Its a maven project, so you can call mvn install, it will create \target\SamplebatchApplication-0.0.1-SNAPSHOT.jar. Now you can start it like any springboot app(Liquibase enabled), java -jar SamplebatchApplication-0.0.1-SNAPSHOT.jar.

If you see application.properties file we are pointing it to a postgres database. All our batch configurationhttps://github.com/PSHREYASHOLLA/SamplebatchApplication/blob/main/src/main/java/com/example/postgresql/model/FEBPDBConfig.java.

Please start the batch process by calling rest post API , http://localhost:8080/batch/trigger-or-resume-application-batch-job JSON body { "appRestartJobExecutionId": "" } If we call this with empty appRestartJobExecutionId, the flow is like below, com.example.postgresql.controller.BatchController.triggerOrResumeApplicationBatchJobByB2E() --->com.example.postgresql.model.FebpApplicationJobServiceImpl.triggerApplicationBatchJob() --> We do JobLauncher.run(). Now this job will read 50 records from febp_emp_detail_test as part of reader and as part of writer writes the updated records to febp_emp_tax_detail_test. This is a happy flow.

Now if you call the above API and say after 5 seconds you kill the server, only partial commit will happen into febp_emp_tax_detail_test and the batch status will be in STARTED state.
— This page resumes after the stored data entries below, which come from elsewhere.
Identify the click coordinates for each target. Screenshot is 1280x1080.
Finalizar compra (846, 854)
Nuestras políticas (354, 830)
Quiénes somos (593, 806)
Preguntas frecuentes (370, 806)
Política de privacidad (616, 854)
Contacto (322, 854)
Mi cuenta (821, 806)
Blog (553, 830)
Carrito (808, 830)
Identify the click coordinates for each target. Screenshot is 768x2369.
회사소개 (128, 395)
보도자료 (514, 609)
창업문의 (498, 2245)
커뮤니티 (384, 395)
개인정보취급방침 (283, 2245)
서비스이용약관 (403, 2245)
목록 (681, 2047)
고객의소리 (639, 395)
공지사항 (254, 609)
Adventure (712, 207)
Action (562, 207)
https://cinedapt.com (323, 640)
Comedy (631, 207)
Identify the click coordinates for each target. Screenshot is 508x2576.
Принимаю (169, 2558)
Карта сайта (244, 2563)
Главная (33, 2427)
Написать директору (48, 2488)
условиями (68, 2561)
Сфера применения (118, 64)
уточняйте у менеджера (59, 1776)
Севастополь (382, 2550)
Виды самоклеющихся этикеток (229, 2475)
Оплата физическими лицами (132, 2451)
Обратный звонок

Now say I restart the server and call the same post API with failed job execution ID it will now call om.example.postgresql.controller.BatchController.triggerOrResumeApplicationBatchJobByB2E() --->com.example.postgresql.model.FebpApplicationJobServiceImpl.resumeApplicationBatchJob() ---> jobOperator.restart(failedBatchExecutionId); Here the restart API fails due to empty jobRegistry.

Update 02/11/2023:

After changing my job to a bean as suggested by Mahmoud Ben Hassine, I am able to restart job. But now after restart a new Job execution starts and says completed but it fails to process the data. If the job runs on a single thread it processes all the data, but if its multi thread it does not do anything. Please check https://github.com/PSHREYASHOLLA/SamplebatchApplication/blob/main/src/main/java/com/example/postgresql/model/EmployeeTaxCalculationBatchConfig.java

Line 60, Step step = new StepBuilder("FEBP_EMP_TAX_CALCULATION_STEP", jobRepository) .<EmployeeDetail, EmployeeTaxDetail>chunk(5, transactionManager) .reader(reader.getPagingItemReader()).processor(itemProcessor).writer(itemWriter).taskExecutor(actStmntTaskExecutor()) .throttleLimit(50).build();

Here if throttleLimit is 1 it process records after restart, but if its multithreaded it does not process remaining records in my sample table.


Solution

  • That should not be the case since you have registered a JobRegistryBeanPostProcessor. This is the bean post processor that populates the job registry every time the Spring application context is (re)started.

    EDIT: Answer updated after providing a minimal example

    The issue is that the job is not declared as a bean here, it is rather the configuration class (which is obviously not of type Job) that is declared as a bean of that name here. Therefore the JobRegistryBeanPostProcessor does not find the job and does not register it in the registry.

    The Job should be registered as a bean in the application context for the JobRegistryBeanPostProcessor to post process the bean and register it in the registry.